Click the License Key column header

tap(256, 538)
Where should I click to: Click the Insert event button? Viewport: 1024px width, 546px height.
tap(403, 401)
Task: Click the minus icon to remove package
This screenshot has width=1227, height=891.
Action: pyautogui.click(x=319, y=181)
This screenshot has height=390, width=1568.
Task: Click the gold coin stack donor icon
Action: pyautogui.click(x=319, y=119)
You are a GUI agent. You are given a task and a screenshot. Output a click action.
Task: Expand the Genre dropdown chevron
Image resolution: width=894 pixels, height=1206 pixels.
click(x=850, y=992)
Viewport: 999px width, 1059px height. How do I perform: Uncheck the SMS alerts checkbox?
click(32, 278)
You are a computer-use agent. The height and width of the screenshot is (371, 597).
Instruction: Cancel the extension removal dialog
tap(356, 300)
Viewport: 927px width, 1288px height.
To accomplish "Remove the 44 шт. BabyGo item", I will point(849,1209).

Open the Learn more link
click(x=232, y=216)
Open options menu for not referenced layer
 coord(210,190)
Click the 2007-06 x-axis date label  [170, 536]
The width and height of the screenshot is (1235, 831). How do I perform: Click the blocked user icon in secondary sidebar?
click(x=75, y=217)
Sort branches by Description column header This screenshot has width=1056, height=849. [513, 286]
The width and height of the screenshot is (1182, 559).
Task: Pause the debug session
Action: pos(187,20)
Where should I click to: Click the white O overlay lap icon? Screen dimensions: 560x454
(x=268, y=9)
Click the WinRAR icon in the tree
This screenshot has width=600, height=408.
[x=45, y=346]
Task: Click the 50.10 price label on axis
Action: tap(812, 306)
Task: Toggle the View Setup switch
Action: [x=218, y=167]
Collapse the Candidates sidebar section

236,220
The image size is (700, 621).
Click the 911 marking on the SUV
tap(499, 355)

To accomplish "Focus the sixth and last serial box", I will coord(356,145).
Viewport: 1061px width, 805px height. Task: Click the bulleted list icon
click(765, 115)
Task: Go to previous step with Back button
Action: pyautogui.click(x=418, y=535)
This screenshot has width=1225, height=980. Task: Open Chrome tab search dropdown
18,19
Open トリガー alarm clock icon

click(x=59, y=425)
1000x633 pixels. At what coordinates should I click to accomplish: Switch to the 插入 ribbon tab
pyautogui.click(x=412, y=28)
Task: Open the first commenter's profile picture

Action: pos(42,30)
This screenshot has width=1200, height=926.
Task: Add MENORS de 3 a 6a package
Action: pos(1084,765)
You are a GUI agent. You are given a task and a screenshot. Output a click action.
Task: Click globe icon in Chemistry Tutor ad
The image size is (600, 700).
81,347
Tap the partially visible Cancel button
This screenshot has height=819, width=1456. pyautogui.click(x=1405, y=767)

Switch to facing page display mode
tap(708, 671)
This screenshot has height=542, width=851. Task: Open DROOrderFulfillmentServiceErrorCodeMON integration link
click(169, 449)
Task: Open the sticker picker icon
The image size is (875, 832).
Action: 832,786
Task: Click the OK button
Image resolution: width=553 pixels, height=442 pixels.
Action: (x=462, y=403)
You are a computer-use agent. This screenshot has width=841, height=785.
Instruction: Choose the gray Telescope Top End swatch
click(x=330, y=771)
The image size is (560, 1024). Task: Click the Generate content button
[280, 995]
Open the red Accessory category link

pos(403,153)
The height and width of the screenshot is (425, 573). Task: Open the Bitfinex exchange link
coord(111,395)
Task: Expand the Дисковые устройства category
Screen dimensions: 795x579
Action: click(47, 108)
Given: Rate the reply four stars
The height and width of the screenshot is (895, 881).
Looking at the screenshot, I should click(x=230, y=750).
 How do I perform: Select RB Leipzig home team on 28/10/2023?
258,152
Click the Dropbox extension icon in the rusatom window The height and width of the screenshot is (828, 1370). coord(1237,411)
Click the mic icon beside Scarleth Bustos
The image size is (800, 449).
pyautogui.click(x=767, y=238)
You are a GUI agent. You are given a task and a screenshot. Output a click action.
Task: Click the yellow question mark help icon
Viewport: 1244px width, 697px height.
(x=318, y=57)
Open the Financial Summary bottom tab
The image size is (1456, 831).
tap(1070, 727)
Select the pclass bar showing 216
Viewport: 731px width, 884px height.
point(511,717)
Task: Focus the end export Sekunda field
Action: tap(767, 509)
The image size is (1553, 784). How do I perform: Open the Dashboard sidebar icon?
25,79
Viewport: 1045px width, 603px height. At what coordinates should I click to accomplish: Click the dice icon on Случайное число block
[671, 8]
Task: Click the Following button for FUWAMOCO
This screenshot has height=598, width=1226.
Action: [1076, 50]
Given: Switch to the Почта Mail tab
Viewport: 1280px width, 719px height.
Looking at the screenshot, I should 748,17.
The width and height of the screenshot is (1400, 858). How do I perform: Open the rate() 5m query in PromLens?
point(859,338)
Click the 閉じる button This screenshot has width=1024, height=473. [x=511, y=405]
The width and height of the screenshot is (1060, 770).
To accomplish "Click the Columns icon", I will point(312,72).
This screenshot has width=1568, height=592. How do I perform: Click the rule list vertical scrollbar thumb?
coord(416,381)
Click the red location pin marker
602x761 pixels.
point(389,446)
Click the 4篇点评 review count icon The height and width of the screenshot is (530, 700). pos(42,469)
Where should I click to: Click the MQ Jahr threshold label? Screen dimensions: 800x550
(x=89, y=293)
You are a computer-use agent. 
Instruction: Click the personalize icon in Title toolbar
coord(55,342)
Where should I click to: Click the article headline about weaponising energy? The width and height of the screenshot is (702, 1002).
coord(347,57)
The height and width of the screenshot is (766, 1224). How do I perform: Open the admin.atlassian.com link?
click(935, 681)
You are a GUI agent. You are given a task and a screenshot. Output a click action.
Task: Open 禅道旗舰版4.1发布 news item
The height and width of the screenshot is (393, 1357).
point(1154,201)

* ASSIGNED TASK *
Count the lines above with the string "item"; report only that figure.

* PROBLEM SOLUTION *
2